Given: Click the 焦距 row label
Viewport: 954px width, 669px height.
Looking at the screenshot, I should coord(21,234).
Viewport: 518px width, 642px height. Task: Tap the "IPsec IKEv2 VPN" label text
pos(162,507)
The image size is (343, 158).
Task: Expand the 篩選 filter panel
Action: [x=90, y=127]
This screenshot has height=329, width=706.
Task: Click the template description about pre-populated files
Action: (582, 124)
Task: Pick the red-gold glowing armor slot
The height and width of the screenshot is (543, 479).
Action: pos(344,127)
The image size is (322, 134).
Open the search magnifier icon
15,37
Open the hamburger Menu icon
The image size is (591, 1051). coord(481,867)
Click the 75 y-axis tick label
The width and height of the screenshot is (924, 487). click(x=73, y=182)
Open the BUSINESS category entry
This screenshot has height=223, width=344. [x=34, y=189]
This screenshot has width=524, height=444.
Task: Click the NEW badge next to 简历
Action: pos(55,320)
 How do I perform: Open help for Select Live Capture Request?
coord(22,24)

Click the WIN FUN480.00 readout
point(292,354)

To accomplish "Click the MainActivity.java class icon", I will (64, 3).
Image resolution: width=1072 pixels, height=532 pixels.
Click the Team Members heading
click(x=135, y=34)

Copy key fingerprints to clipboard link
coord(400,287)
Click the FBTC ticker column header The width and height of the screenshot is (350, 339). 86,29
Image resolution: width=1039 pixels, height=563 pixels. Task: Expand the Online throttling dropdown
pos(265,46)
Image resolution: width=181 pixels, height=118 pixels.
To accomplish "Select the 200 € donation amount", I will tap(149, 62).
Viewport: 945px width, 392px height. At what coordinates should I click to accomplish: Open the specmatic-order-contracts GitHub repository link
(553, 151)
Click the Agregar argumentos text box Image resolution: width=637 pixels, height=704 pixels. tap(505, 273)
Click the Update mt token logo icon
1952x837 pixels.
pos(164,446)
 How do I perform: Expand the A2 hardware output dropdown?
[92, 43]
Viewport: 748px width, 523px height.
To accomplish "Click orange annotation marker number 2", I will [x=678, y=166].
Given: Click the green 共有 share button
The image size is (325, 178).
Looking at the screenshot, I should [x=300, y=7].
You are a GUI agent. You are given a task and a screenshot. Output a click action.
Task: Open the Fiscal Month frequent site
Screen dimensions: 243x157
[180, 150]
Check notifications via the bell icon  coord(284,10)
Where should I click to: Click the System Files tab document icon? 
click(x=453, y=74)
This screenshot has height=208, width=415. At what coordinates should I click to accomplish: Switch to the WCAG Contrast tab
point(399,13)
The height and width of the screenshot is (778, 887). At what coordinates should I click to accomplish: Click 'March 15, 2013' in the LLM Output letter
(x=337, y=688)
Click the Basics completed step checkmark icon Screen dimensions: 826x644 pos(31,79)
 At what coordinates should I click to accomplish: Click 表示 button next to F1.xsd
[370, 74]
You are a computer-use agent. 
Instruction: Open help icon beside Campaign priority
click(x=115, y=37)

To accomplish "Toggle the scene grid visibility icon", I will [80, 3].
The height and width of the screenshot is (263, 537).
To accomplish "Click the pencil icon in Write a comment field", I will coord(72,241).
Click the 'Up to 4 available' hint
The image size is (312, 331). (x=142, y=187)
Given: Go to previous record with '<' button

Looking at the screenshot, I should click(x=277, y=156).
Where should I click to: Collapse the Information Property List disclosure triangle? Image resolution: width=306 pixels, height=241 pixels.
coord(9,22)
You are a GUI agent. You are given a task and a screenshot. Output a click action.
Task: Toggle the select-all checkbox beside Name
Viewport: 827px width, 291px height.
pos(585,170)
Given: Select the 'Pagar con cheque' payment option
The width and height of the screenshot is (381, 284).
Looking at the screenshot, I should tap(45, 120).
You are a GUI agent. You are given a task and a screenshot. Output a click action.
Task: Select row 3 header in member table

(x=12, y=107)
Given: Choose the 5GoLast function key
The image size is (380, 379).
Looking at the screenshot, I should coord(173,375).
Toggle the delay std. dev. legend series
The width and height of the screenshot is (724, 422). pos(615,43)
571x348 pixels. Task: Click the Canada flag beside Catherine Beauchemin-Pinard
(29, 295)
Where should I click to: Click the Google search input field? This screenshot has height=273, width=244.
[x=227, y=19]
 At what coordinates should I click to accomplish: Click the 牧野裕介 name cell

::::::::::

* _AIM OF THE EXERCISE_
Once you have read the entries, repeat them all exactly.

* _WRITTEN SOLUTION_
Given: Click the 焦距 row label
Viewport: 954px width, 669px height.
Looking at the screenshot, I should coord(21,234).
Viewport: 518px width, 642px height. Task: Tap the "IPsec IKEv2 VPN" label text
pos(162,507)
The image size is (343, 158).
Task: Expand the 篩選 filter panel
Action: [x=90, y=127]
This screenshot has height=329, width=706.
Task: Click the template description about pre-populated files
Action: (582, 124)
Task: Pick the red-gold glowing armor slot
The height and width of the screenshot is (543, 479).
Action: pos(344,127)
The image size is (322, 134).
Open the search magnifier icon
15,37
Open the hamburger Menu icon
The image size is (591, 1051). coord(481,867)
Click the 75 y-axis tick label
The width and height of the screenshot is (924, 487). click(x=73, y=182)
Open the BUSINESS category entry
This screenshot has height=223, width=344. [x=34, y=189]
This screenshot has width=524, height=444.
Task: Click the NEW badge next to 简历
Action: pos(55,320)
 How do I perform: Open help for Select Live Capture Request?
coord(22,24)

Click the WIN FUN480.00 readout
point(292,354)

To accomplish "Click the MainActivity.java class icon", I will (64, 3).
Image resolution: width=1072 pixels, height=532 pixels.
Click the Team Members heading
click(x=135, y=34)

Copy key fingerprints to clipboard link
coord(400,287)
Click the FBTC ticker column header The width and height of the screenshot is (350, 339). 86,29
Image resolution: width=1039 pixels, height=563 pixels. Task: Expand the Online throttling dropdown
pos(265,46)
Image resolution: width=181 pixels, height=118 pixels.
To accomplish "Select the 200 € donation amount", I will tap(149, 62).
Viewport: 945px width, 392px height. At what coordinates should I click to accomplish: Open the specmatic-order-contracts GitHub repository link
(553, 151)
Click the Agregar argumentos text box Image resolution: width=637 pixels, height=704 pixels. tap(505, 273)
Click the Update mt token logo icon
1952x837 pixels.
pos(164,446)
 How do I perform: Expand the A2 hardware output dropdown?
[92, 43]
Viewport: 748px width, 523px height.
To accomplish "Click orange annotation marker number 2", I will [x=678, y=166].
Given: Click the green 共有 share button
The image size is (325, 178).
Looking at the screenshot, I should [x=300, y=7].
You are a GUI agent. You are given a task and a screenshot. Output a click action.
Task: Open the Fiscal Month frequent site
Screen dimensions: 243x157
[180, 150]
Check notifications via the bell icon  coord(284,10)
Where should I click to: Click the System Files tab document icon? 
click(x=453, y=74)
This screenshot has height=208, width=415. At what coordinates should I click to accomplish: Switch to the WCAG Contrast tab
point(399,13)
The height and width of the screenshot is (778, 887). At what coordinates should I click to accomplish: Click 'March 15, 2013' in the LLM Output letter
(x=337, y=688)
Click the Basics completed step checkmark icon Screen dimensions: 826x644 pos(31,79)
 At what coordinates should I click to accomplish: Click 表示 button next to F1.xsd
[370, 74]
You are a computer-use agent. 
Instruction: Open help icon beside Campaign priority
click(x=115, y=37)

To accomplish "Toggle the scene grid visibility icon", I will [80, 3].
The height and width of the screenshot is (263, 537).
To accomplish "Click the pencil icon in Write a comment field", I will coord(72,241).
Click the 'Up to 4 available' hint
The image size is (312, 331). (x=142, y=187)
Given: Go to previous record with '<' button

Looking at the screenshot, I should click(x=277, y=156).
Where should I click to: Collapse the Information Property List disclosure triangle? Image resolution: width=306 pixels, height=241 pixels.
coord(9,22)
You are a GUI agent. You are given a task and a screenshot. Output a click action.
Task: Toggle the select-all checkbox beside Name
Viewport: 827px width, 291px height.
pos(585,170)
Given: Select the 'Pagar con cheque' payment option
The width and height of the screenshot is (381, 284).
Looking at the screenshot, I should tap(45, 120).
You are a GUI agent. You are given a task and a screenshot. Output a click action.
Task: Select row 3 header in member table

(x=12, y=107)
Given: Choose the 5GoLast function key
The image size is (380, 379).
Looking at the screenshot, I should coord(173,375).
Toggle the delay std. dev. legend series
The width and height of the screenshot is (724, 422). pos(615,43)
571x348 pixels. Task: Click the Canada flag beside Catherine Beauchemin-Pinard
(29, 295)
Where should I click to: Click the Google search input field? This screenshot has height=273, width=244.
[x=227, y=19]
 At what coordinates should I click to accomplish: Click the 牧野裕介 name cell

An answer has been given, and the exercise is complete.